Physical characteristics
- • location: River Dove
- • coordinates: 54°14′18″N 0°55′51″W﻿ / ﻿54.2384°N 0.9309°W
- Length: 23 km (14 mi)
- Basin size: 58 km^{2} (22 sq mi)
- • location: Cherry Farm
- • average: 0.67 m^{3}/s (24 cu ft/s)

= Hodge Beck =

Stream in North Yorkshire, England

Hodge Beck is a stream that flows through the North York Moors national park in North Yorkshire, England. It is a tributary of the River Dove which it joins near Welburn south of Kirkbymoorside. The beck is 23 km long and has a total catchment area of 58 km2.

==Course==
The beck rises on the flanks of Round Hill in the Cleveland Hills of the North York Moors and flows south through Bransdale to reach Cockayne where it is joined by Bloworth Slack.

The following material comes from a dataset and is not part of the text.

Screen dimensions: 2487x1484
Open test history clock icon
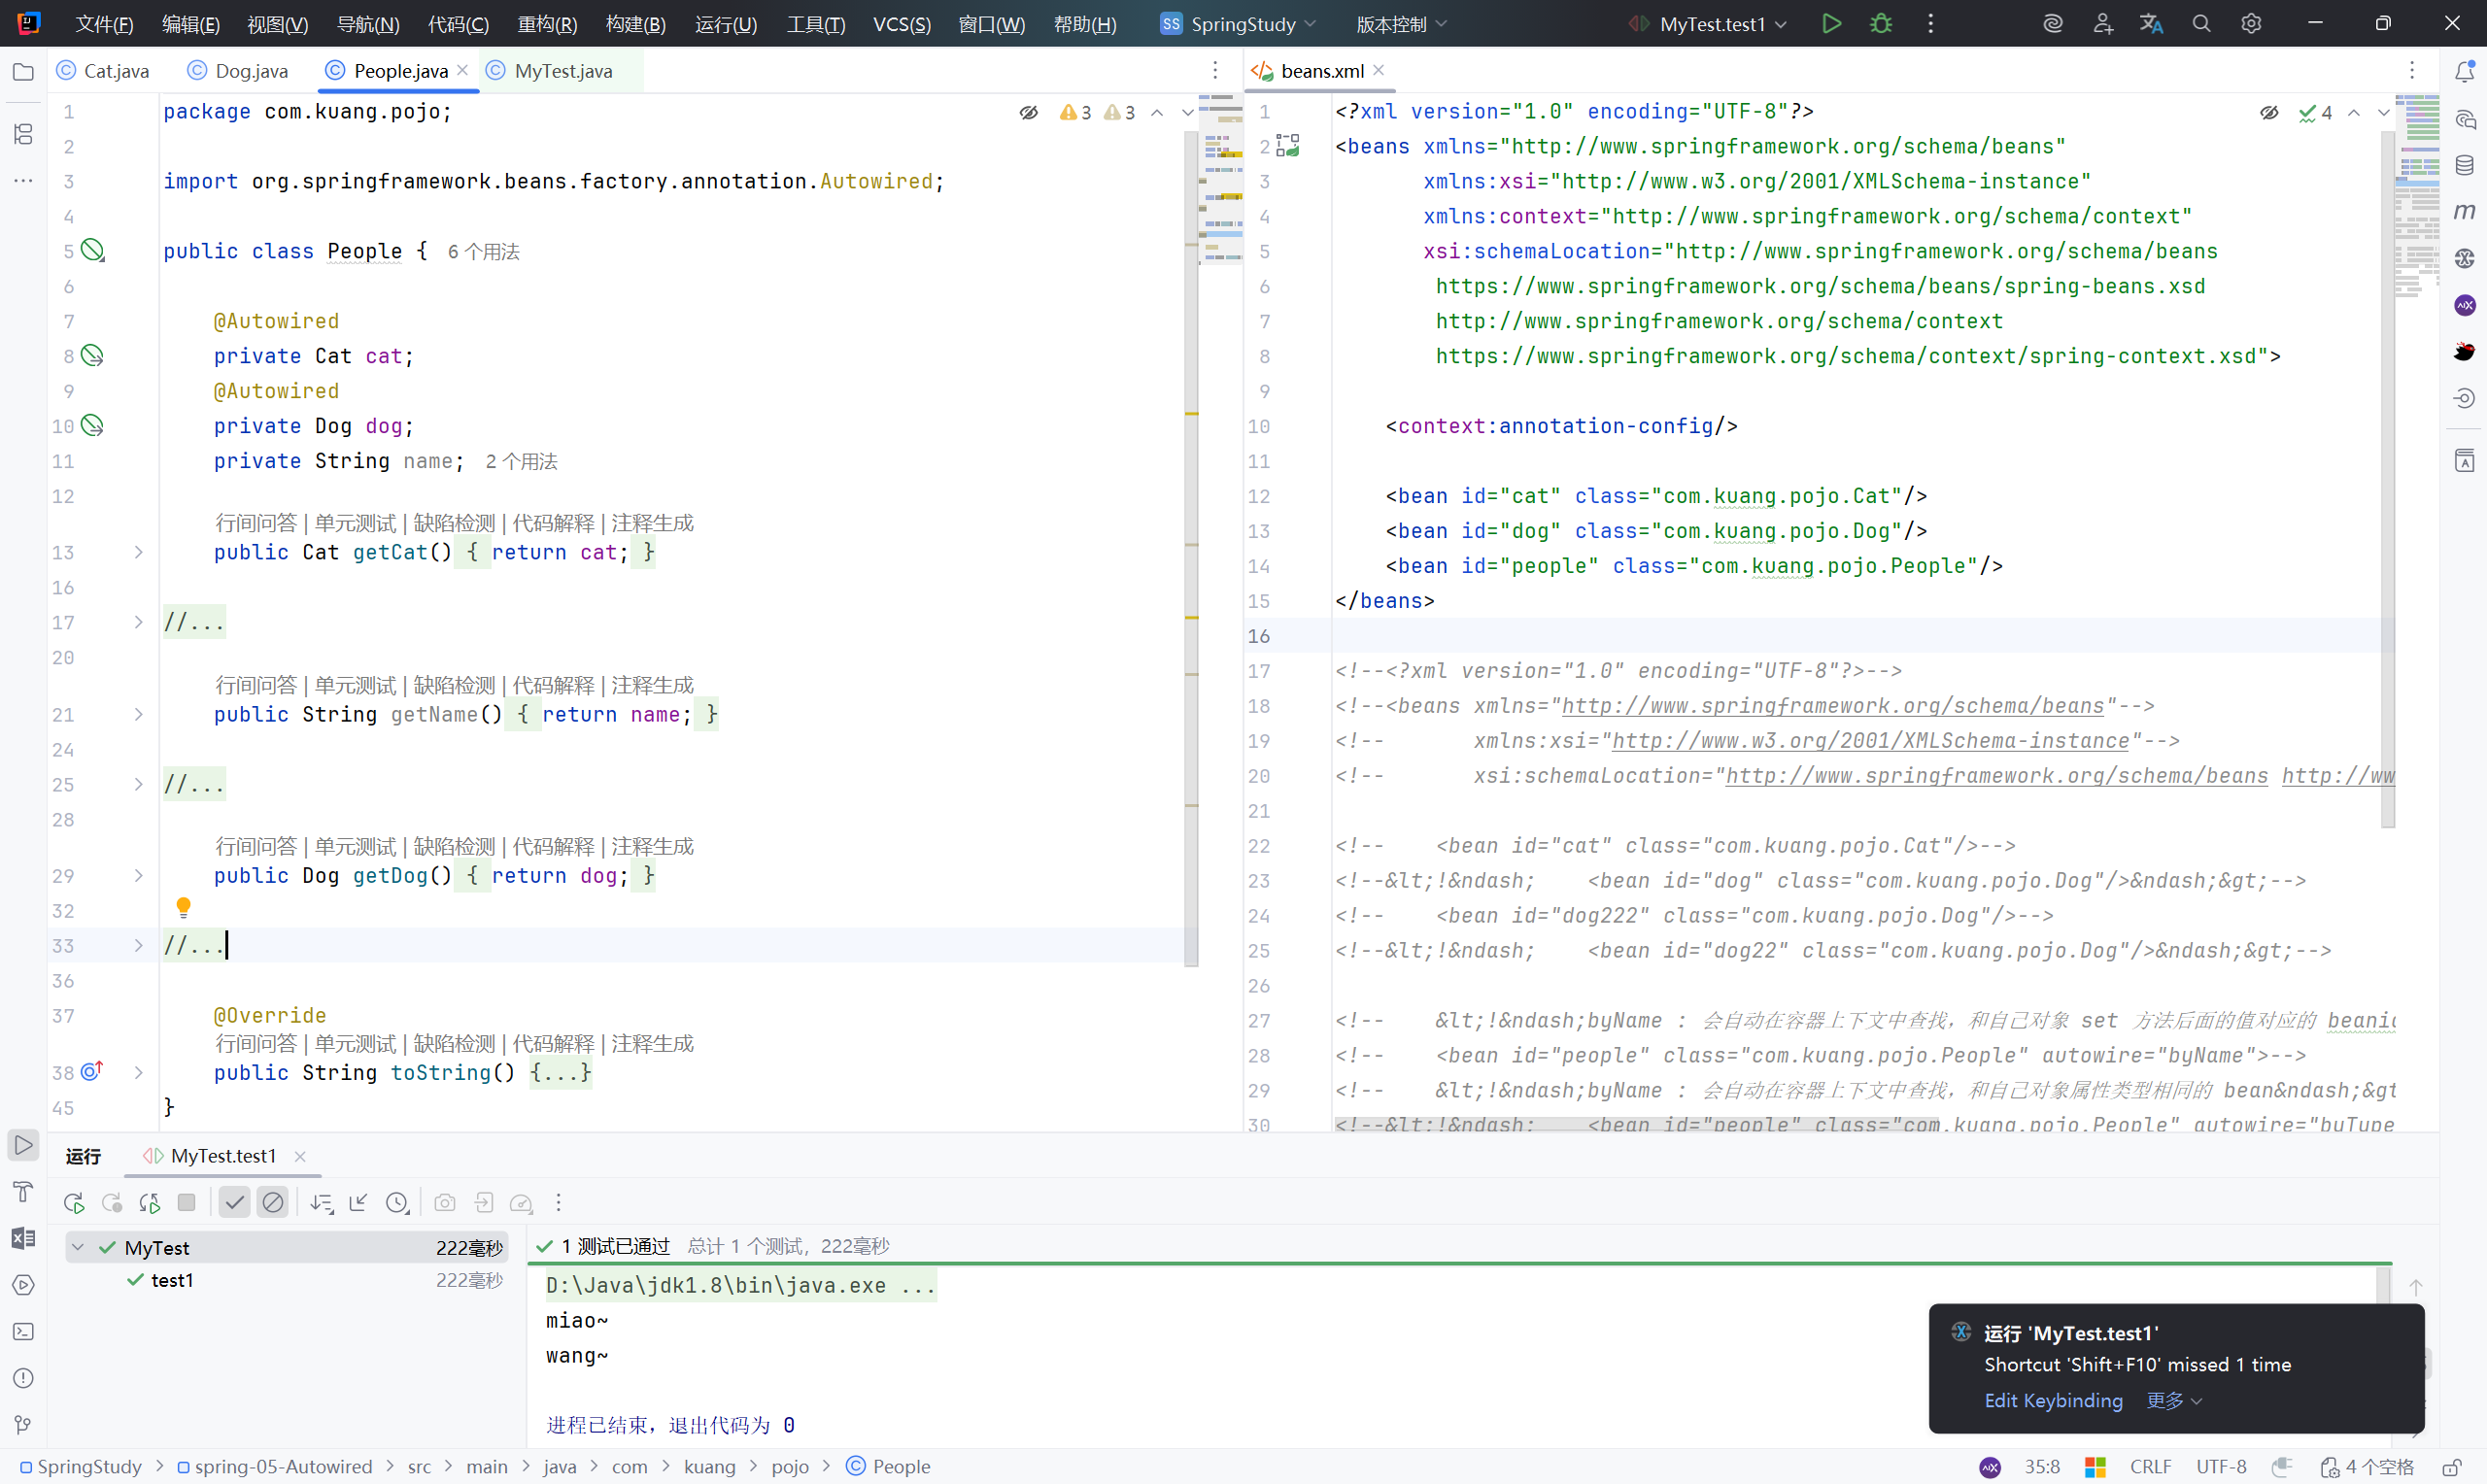[x=397, y=1203]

It continues south to meet Ouse Gill, another tributary before it flows through Sleightholme Dale and Kirkdale where it is forded by a minor road.
The beck often runs dry at this point as it disappears into the local limestone bedrock in the summer months. Near the Kirkdale ford, is Kirkdale Cave, where the fossilised remains of Pleistocene megafauna were found.
On leaving Kirkdale, it is bridged by the A170, and the original A road crossing at Tilehouse Bridge, near Welburn, where it passes Welburn Hall. It continues past Slingsby Aviation airstrip before reaching the River Dove.

==Hydrology==
The flow of the beck has been measured in its upper and middle reaches since 1936. The upper gauge at Bransdale recorded an average flow of 0.35 m3/s but was closed in the 1970s. It was replaced by a gauging station at Cherry Farm in Sleightholme Dale, where the record from 1974 shows that the catchment of 37 km2 to the gauging station yielded an average flow of 0.67 m3/s. The beck has a natural flow regime, unaffected by direct artificial influences. The highest river level recorded at the station occurred on the 19 June 2005, with a height of 2.55 m and an estimated flow of 80 m3/s.

The catchment upstream of the station has an average annual rainfall of 947 mm and a maximum altitude of 451 m on Round Hill at the beck's source. Land use within the basin is mainly moorland and grassland with some woodland.